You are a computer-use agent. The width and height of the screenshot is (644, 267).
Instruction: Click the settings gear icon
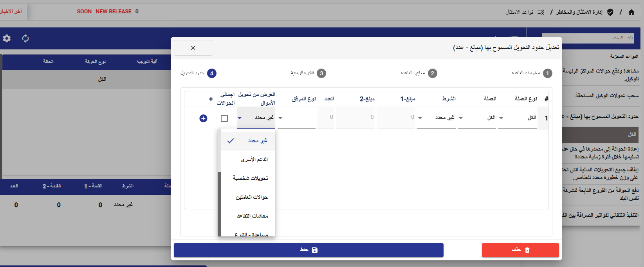[x=7, y=38]
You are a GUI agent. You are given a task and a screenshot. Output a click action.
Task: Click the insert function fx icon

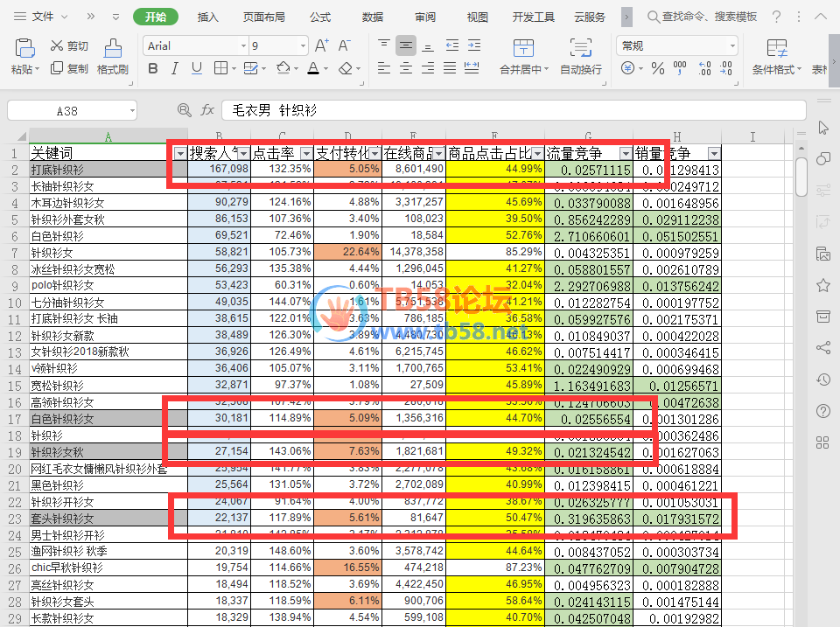pyautogui.click(x=207, y=110)
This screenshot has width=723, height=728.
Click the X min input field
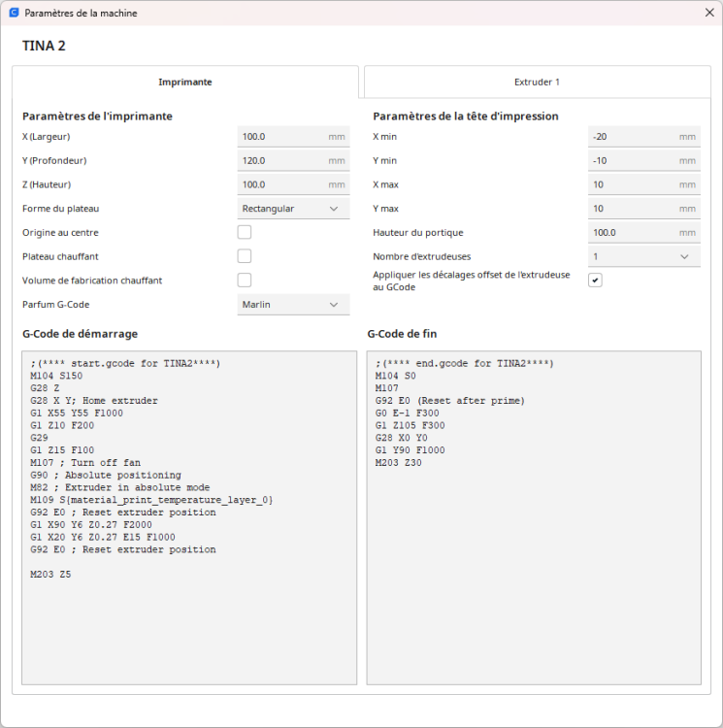[x=644, y=137]
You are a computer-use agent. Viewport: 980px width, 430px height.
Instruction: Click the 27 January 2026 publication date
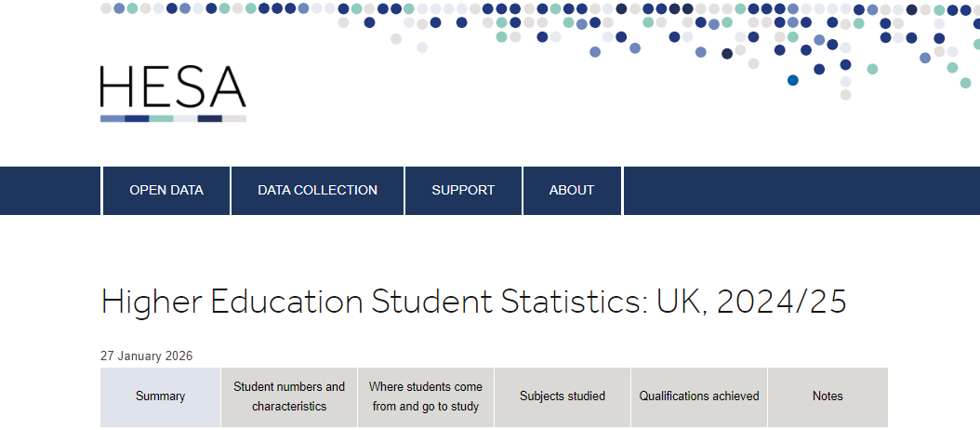pyautogui.click(x=146, y=356)
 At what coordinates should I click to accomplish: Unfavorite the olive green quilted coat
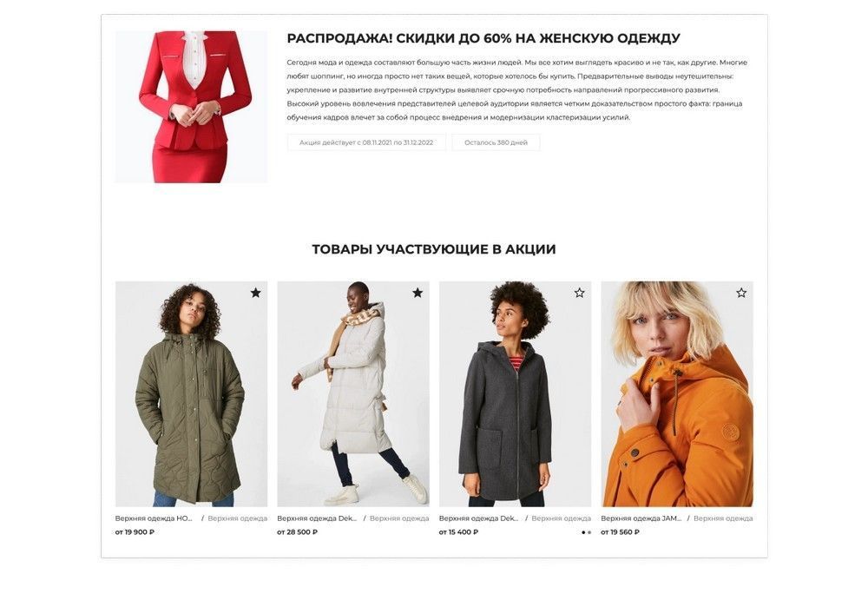255,293
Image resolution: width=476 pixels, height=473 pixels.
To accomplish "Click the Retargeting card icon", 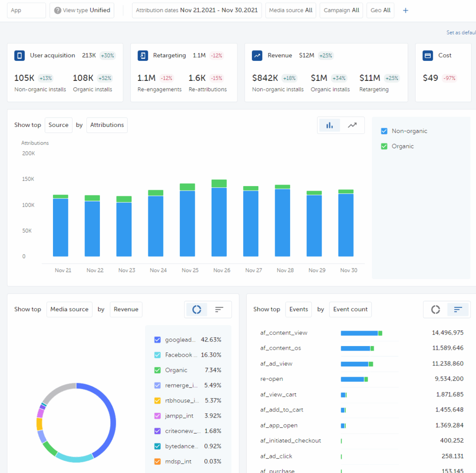I will coord(143,56).
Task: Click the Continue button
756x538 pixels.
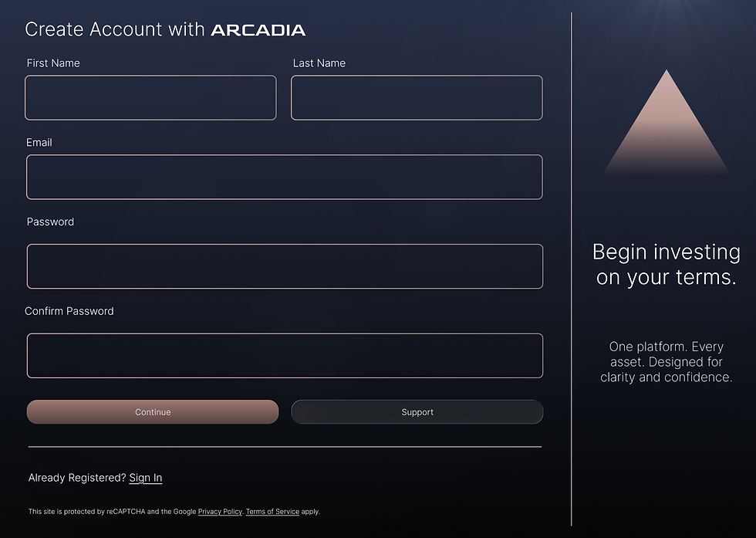Action: pos(152,411)
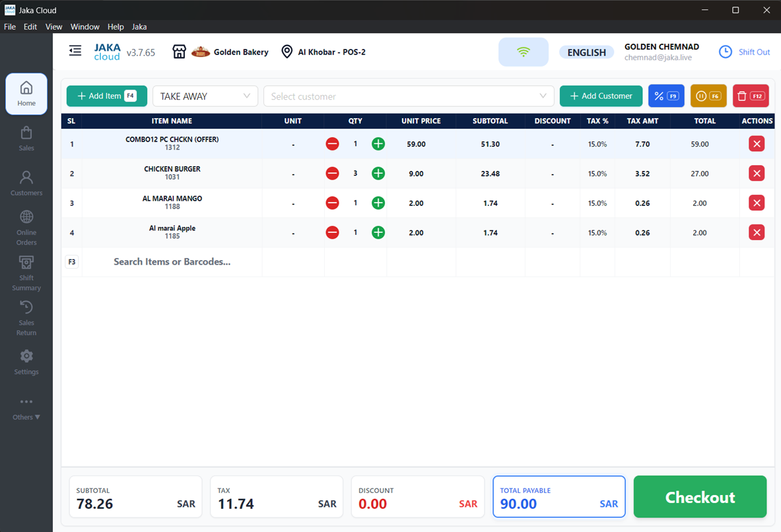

*****

YOUR GOAL: Lines holding the word "height" in the entries above are the ones to pull out. Copy them all.

RESPONSE:
You are a computer-use agent. The width and height of the screenshot is (644, 267).
This screenshot has width=723, height=728.
You are a computer-use agent. Viewport: 980px width, 430px height.
Image resolution: width=476 pixels, height=473 pixels.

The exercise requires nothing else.